The idea of caste-based racism is deeply rooted in the Hindu mythologies related to creation. According to these myths, Brahmins came from one part of the Supreme Being while other castes/races came from other “inferior” parts! Modern racists might search for legitimacy of their actions in the theory of evolution. Many evolutionists believe that different human races arose from different kinds of apes and monkeys on several different continents. They therefore justify their view that one human race is smarter than the other; they find one kind of ape to be superior to another. In order to fight racism of all kinds, we must distance ourselves from these erroneous and dangerous myths and theories.

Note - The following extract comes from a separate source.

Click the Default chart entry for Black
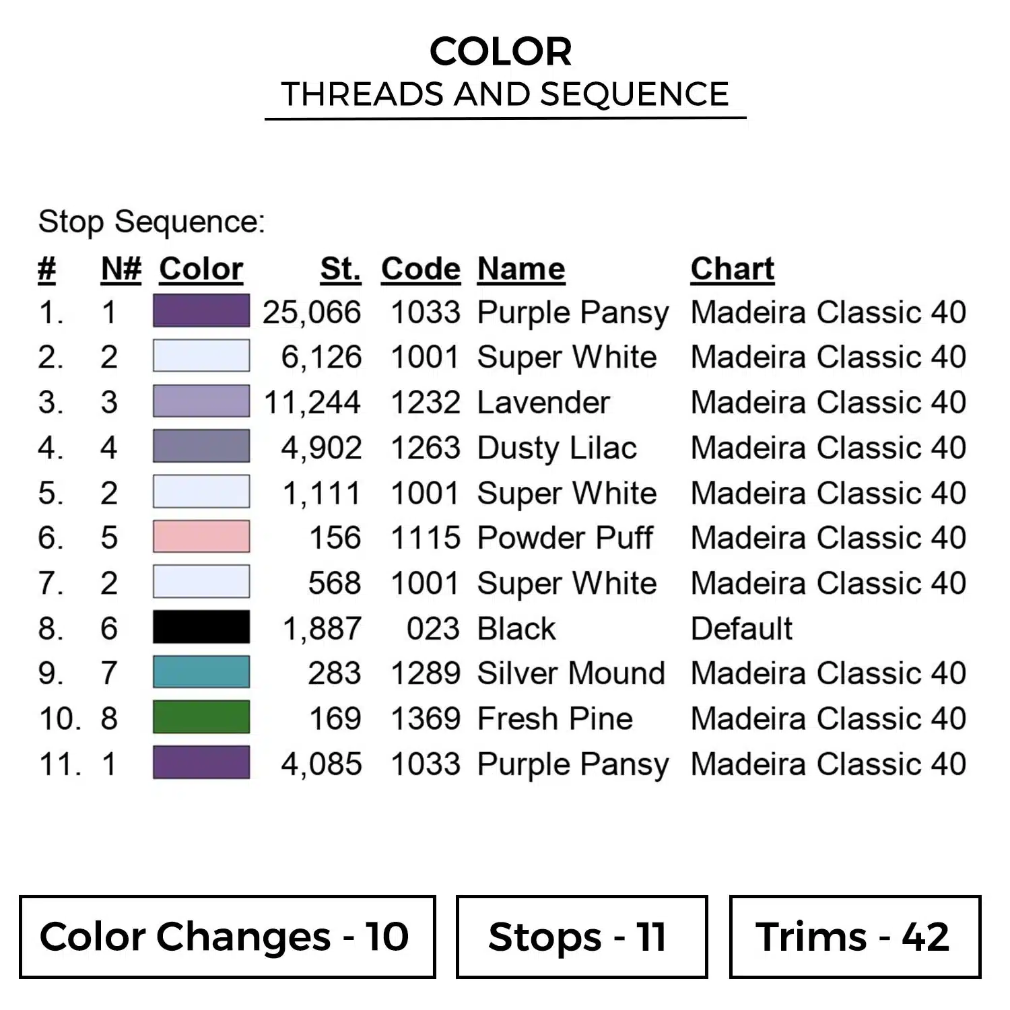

The Holy Bible says that God brought forth all human kind from one man and one woman. This cannot be dismissed as an ancient myth written in Genesis. The apostles affirmed it. The Apostle Paul preached thus: “From one man (or, of one blood) he made every nation of men, that they should inhabit the whole earth ...” (Acts 17:26a). Most importantly, the Lord Jesus attested the creation narrative in Genesis — “Have you not read that He who created them from the beginning made them male and female ... ?” (Matt 19:4) We have come from one man’s seed. We belong to one family. We have but one Heavenly Father. Unless we believe this, how can we pray to God, addressing Him as “our Heavenly Father?” Even as we point a finger at the Australians, let us take the log out of our eyes.